Formulation and Characterization of Sting Agonist Implants to Overcome Barriers to Delivery

We have developed a solvent-based evaporation method to fabricate PLGA ADU-S100 implants. Characterization of drug loading and release was evaluated using high performance liquid chromatography (HPLC). To predict how the implants will degrade and release drug over time, a study was performed in phosphate-buffered saline (PBS) at 37°C and pH 7.4 to mimic in vivo conditions. Every seven days, buffer samples were collected, and the implants were transferred to fresh PBS. Initial HPLC analysis resulted in overlapping peaks due to similar retention times of free ADU-S100 and PLGA hydrolyzed products, necessitating HPLC optimization. Given that ADU-S100 has a greater affinity for the nonpolar stationary phase than the hydrolyzed products, the ratio of aqueous solvent in the mobile phase was modulated between 50% and 75%. Drug loaded implants were compared against negative control blank implants to validate separation. Increasing the aqueous solvent percentage increased the retention time of the ADU-S100 and resulted in improved separation from the PLGA hydrolyzed products.
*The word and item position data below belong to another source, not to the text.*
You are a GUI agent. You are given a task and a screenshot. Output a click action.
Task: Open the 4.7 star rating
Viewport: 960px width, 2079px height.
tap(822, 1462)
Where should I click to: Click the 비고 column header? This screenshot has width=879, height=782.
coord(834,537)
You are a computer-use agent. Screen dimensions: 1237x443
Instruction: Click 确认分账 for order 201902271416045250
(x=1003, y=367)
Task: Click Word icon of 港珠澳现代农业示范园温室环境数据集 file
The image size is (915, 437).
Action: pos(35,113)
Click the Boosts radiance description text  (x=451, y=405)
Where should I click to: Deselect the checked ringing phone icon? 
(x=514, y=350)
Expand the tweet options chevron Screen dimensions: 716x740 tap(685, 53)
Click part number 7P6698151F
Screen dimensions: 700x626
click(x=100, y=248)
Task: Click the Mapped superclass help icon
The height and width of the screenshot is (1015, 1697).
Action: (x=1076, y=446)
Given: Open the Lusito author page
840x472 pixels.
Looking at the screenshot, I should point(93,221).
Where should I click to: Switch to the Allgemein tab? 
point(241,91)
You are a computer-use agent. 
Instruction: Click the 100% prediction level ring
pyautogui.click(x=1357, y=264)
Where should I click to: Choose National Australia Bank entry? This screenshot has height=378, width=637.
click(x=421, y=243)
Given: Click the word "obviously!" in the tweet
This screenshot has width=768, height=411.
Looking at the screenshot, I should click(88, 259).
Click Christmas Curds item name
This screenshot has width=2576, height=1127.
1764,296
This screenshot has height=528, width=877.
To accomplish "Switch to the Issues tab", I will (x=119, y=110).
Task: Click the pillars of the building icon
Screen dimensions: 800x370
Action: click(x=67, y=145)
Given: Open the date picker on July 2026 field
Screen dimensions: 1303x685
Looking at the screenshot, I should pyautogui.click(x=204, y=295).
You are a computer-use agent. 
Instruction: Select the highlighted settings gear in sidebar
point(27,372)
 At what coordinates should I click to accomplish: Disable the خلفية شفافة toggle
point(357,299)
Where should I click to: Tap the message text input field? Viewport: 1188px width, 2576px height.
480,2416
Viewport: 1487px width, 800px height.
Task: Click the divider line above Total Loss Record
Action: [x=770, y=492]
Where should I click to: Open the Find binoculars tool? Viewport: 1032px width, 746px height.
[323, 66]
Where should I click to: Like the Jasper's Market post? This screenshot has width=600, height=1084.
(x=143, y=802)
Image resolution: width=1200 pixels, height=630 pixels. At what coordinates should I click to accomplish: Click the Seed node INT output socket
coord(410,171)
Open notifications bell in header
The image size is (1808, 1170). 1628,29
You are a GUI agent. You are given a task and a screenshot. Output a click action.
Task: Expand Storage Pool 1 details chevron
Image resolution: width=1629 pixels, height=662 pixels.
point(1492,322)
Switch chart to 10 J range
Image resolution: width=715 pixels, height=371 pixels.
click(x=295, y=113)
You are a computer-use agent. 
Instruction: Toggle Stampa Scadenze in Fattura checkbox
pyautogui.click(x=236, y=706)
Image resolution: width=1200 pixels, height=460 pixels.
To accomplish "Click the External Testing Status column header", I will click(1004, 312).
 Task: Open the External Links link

Formulation of STING agonist expands the clinical benefit of a cumbersome treatment to previously unattainable patient populations. Further characterization of the implant formulation will be conducted using the optimized HPLC method to assess drug release over time in in vitro and in vivo models of BRCA-deficient metastatic ovarian cancer. Given that STING agonist is also known to enhance combinatorial drug efficacy, studies evaluating ADU-S100 implants alongside PARP inhibitor implants will also be performed in patient-mimicking metastatic ovarian cancer to study the impact of sustained drug delivery on tumor progression.